KWON: I think so. I think in the last few years we've really seen a proliferation of roles and talent from our community playing leading roles. And the fact that "Survivor" did this whole racial thing, you know, at first it was gimmicky but the fact is it did cast more people on the show. And I think the fact that we were able to show that you can have in Asian-American who was in a major role on one of these television franchises and not have the ratings like fall off the cliff, I think, proved the point. And so in the last few years we've started seeing more people like Daniel Dae Kim, playing roles that, you know, we're they're speaking English from day one.

People who, you know, take on roles like Ken Jeong does, I mean I - a lot of people have criticized that within our community. And even Daniel Dae Kim, when he first took on the role of Jin in "Lost," took some criticism because the procession was you're playing these roles that perpetuate these negative stereotypes. But what Daniel Dae Kim told me when he first took on that role was, look, I want to bring a level of craft and artistry to this role that no one else can. And in doing so, I want to create a narrative arc that allows this person to become a three-dimensional character. And that's exactly what he did on "Lost" or that arc of that whole series. He became one of the most popular characters on that show.

And so I don't begrudge people who take on these stereotypical roles, because the reality is there aren't a lot of roles out there. But if you can use that as a basis for expanding the roles so that people start seeing these roles as fully developed realized human beings, then I think you've achieved something real.

MARTIN: Let's talk about your PBS show.
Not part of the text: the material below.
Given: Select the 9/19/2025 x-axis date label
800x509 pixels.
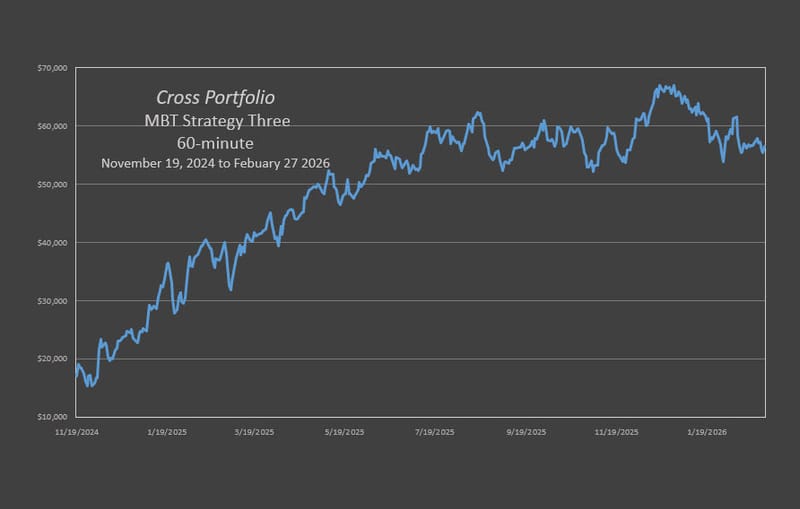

You mentioned your parents are much happier about that.


MARTIN: So let's talk about that - just make sure the parents know - that "America Revealed," it's finished its four episode run earlier this month. The show focused on transportation, energy, manufacturer, agriculture. You seem very excited about it.


KWON: It's a super cool show. I mean it's hard to describe, just by reading it or discussing on the radio.

MARTIN: Mm-hmm.

KWON: But, you know, we used some amazing visual animation and aero photography to show the systems coming alive in a way you've never seen before. So the idea is like, you know, we are surrounded by all these massive systems that make life easy for us, but we don't really know how they work. You know, when you turn on the light switch how does light come on? When you order a pizza, like where does that food come from? And so we use a lot of computer animation and interviews with people to show how these things all conspire to get you the things that you need when you need them.

MARTIN: What is next for you? I mean what do you see for yourself?

KWON: You know, one of the reasons want to host "America Revealed" is that as far as I know this is a first national show about America that's been hosted by an Asian-American man. And it's interesting, because even over the course of filming this, you know, I go to parts of the country and people would be sort of shock that I was a host, and they'd ask me questions like so, you know, where you from? Like, I'm from D.C. Like, no, no, no. Where you really from? And then they would compliment me on speaking English so well. And then I tell them yeah, I've been, you know, cramming for a whole year.


KWON: It all paid off. But I still think, you know, there's this perception - especially for Asian-Americans - that we're perpetual foreigners, that because we look different people just assume that we're not American. And what I'd like to do is to use media to get to a point where people will just look at us as Americans as opposed to Asian-Americans, or African-Americans, or any other kind of subcategory, but first and foremost we're Americans.

MARTIN: Yul Kwon is the host of Link TVs news programs "Link Asia." And as he mentioned, he just finished hosting the PBS documentary series "America Revealed." And he was kind enough to join us here in our Washington, D.C. studios.

Yul Kwon, thank you so much for speaking with us.

KWON: Thanks for having me. It's been a pleasure.